Governments around the world have agreed to put an end to leap seconds, which are added to coordinated universal time (UTC) to keep it aligned with astronomical time (UT1).
27 such leap seconds have been added since the practice began, each time causing outages and data losses in the data center sector due to the complexity of adding time across distributed systems.
The decision was made at the General Conference on Weights and Measures (CGPM), with representatives from Canada, the United States, and France voting in favor of ending the leap second by 2035.
Russia voted against the decision, as it incorporates leap seconds into its GLONASS satellite-navigation system (unlike GPS, and other such systems).

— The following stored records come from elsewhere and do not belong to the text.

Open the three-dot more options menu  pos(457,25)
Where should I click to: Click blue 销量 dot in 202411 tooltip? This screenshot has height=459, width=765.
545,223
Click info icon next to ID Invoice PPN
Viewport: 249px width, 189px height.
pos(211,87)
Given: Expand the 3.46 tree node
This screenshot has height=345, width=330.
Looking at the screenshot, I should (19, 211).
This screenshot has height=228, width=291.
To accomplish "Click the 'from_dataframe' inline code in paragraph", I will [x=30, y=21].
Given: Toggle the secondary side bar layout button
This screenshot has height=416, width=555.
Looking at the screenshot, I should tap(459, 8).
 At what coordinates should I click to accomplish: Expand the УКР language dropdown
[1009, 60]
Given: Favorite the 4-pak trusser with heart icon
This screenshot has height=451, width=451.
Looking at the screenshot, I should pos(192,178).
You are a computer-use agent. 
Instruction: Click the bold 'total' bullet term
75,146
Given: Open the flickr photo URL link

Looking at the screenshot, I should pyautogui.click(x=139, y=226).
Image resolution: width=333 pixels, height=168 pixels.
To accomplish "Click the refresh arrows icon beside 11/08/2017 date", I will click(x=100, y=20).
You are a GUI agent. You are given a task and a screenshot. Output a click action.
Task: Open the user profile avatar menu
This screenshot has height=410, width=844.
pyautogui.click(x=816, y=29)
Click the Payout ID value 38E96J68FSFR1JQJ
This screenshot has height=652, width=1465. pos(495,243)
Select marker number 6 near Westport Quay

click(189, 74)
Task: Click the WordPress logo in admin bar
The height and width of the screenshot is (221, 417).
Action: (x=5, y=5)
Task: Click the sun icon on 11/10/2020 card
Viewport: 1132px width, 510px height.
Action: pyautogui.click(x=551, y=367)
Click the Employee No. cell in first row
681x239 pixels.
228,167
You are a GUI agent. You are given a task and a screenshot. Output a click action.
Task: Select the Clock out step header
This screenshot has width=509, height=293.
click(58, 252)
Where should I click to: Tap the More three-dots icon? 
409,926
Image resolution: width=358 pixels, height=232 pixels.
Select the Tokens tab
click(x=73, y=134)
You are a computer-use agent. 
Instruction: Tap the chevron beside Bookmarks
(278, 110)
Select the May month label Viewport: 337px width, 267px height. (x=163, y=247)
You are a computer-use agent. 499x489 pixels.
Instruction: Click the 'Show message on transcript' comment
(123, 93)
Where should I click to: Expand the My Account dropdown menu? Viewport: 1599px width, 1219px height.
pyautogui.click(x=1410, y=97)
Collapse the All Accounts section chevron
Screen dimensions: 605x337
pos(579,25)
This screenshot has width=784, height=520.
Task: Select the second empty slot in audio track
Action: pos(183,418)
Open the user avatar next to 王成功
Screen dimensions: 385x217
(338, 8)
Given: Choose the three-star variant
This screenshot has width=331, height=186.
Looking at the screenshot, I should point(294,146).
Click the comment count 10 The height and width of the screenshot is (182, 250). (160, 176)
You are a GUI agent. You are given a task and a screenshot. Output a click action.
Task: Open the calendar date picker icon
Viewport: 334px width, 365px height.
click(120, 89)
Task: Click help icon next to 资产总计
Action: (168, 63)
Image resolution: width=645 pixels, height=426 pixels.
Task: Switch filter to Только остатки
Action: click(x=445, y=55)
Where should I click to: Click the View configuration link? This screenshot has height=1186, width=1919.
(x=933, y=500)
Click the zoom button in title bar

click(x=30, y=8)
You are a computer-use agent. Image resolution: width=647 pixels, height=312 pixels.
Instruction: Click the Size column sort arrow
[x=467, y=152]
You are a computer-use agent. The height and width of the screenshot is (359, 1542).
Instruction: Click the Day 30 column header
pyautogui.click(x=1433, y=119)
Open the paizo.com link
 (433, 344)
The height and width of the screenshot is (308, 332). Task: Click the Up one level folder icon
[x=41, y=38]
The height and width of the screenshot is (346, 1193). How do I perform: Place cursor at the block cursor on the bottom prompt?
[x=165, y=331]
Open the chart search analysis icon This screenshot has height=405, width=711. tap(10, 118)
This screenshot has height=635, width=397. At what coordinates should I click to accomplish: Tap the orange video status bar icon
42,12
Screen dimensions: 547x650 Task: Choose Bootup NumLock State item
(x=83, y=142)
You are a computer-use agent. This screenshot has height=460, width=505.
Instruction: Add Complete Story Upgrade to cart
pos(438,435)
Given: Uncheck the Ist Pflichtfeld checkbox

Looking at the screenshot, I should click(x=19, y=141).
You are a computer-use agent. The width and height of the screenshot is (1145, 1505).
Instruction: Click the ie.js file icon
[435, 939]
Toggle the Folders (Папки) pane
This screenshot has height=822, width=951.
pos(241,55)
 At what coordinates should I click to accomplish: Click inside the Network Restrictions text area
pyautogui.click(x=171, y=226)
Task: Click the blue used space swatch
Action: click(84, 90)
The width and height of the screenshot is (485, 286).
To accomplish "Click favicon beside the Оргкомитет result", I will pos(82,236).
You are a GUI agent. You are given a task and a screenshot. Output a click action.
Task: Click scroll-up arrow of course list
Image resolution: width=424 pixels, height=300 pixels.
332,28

The country may need to install new satellites and ground stations, while astronomers that use UT1 for telescope alignment will also need to update their systems or adjust accordingly.
Complicating matters further is the International Telecommunications Union (ITU), which turned over the leap second decision to the CGPM, but technically is in control of UTC. It could decide to delay the switch.
The change - which was heavily lobbied for by Meta, Amazon, and Google - comes as the Earth's rotation has stopped slowing, and is now speeding up for reasons unknown.
That could lead to the very first 'negative leap second,' which would likely cause a number of outages.
The Earth's spin is unpredictable, but if the current rate of change between UTC and UT1 continues, then a negative leap second is expected to be required by 2030 - potentially before the leap second is phased out.